The judicial branch and Prosecutor General’s office (FGR) are constitutionally independent from each other and the executive. The Prosecutor General is nominated by the president and approved by a two-thirds majority in the Senate for a nine-year term, effectively de-coupling the Prosecutor General from the political cycle of elections every six years. With the historic 2019 labor reform, Mexico also created an independent labor court system run by the judicial branch (formerly this was an executive branch function). Federal and state level labor courts were set up in all 32 states as of October 3, 2022. (See section 11 – “Labor Policies and Practices” for more details.)
In 2022, U.S. companies increasingly reported the introduction of criminal charges against company officials and related parties stemming from contractual or other commercial disputes. U.S. firms investing or doing business in Mexico should take care to familiarize themselves with Mexican laws and procedures that permit parallel criminal cases, largely stemming from allegations of fraud, to proceed simultaneously with relevant commercial disputes.
Laws and Regulations on Foreign Direct Investment
Mexico’s Foreign Investment Law sets the rules governing foreign investment into the country. The National Commission for Foreign Investments, formed by several cabinet-level secretariats, including Interior (SEGOB), Foreign Relations, Finance (Hacienda), and the Economy, establishes the criteria for administering investment rules.
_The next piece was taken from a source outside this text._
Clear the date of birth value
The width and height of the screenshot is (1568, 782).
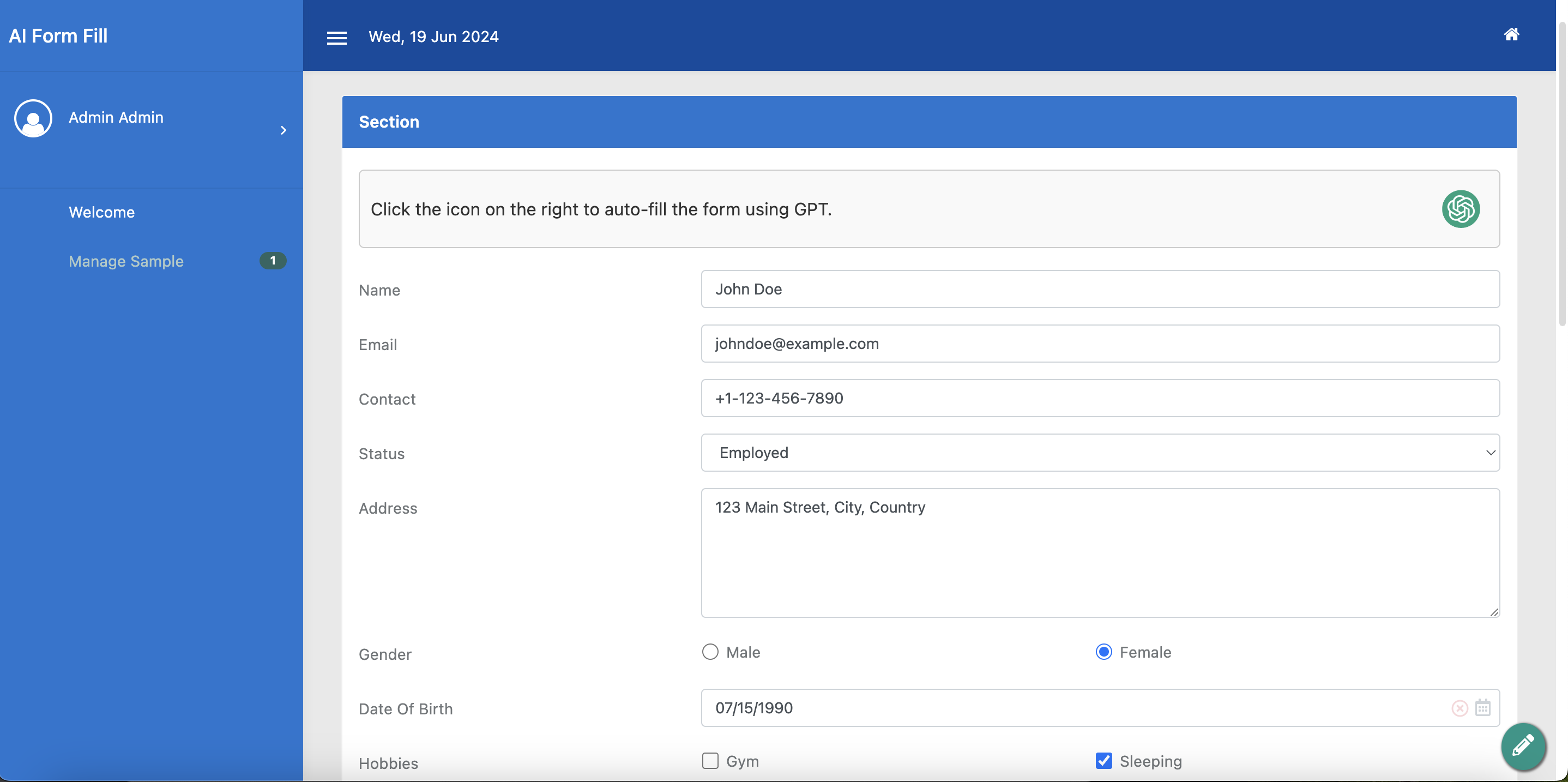click(1460, 708)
Competition and Antitrust Laws
Mexico has two constitutionally autonomous regulators to govern matters of competition – the Federal Telecommunications Institute (IFT) and COFECE. IFT governs broadcasting and telecommunications, while COFECE regulates all other sectors. For more information on competition issues in Mexico, please visit COFECE’s bilingual website at: www.cofece.mx . As mentioned above, Mexico’s current executive administration has publicly questioned the value of COFECE, and the ruling party unsuccessfully introduced a proposal in 2021 which would have dramatically reduced its resources and merged COFECE and other regulators into a less-independent structure. COFECE currently has the full seven-members board of commissioners, including its new chair appointed in March 2023, required to issue final resolutions determining competition barriers as well as anti-competitive practices.
Expropriation and Compensation
USMCA (and NAFTA) contain clauses stating Mexico may neither directly nor indirectly expropriate property, except for public purpose and on a non-discriminatory basis. Expropriations are governed by international law and require rapid fair market value compensation, including accrued interest. Investors have the right to international arbitration. The USMCA contains an annex regarding U.S.-Mexico investment disputes and those related to covered government contracts.
Dispute Settlement
ICSID Convention and New York Convention
Mexico ratified the Convention on the Recognition and Enforcement of Foreign Arbitral Awards (1958 New York Convention) in 1971 and has codified this into domestic law. Mexico is also a signatory to the Inter-American Convention on International Commercial Arbitration (1975 Panama Convention) and the 1933 Montevideo Convention on the Rights and Duties of States. Mexico signed in 2018 the Convention on the Settlement of Investment Disputes between States and Nationals of other States (ICSID Convention) and codified it into law the same year.
Investor-State Dispute Settlement
The USMCA covers investor-state dispute settlement (ISDS) between the United States and Mexico in chapter 31. Foreign investors who are “part[ies] to a covered government contract” and belong to five “covered sectors”: (i) oil and gas; (ii) power generation; (iii) telecommunications; (iv) transportation; and (v) infrastructure will have access to ISDS per USMCA provisions but only after first defending their claims in local courts before initiating arbitration. A less favorable regime will apply to all other foreign investors under the USMCA, who can only access the USMCA’s ISDS system to enforce a limited number of claims and must first defend their claims in local courts before initiating arbitration. Investors will be able to file new NAFTA claims before July 1, 2023, provided that the dispute arises out of investments made when NAFTA was still in force and remained “in existence” on July 1, 2020.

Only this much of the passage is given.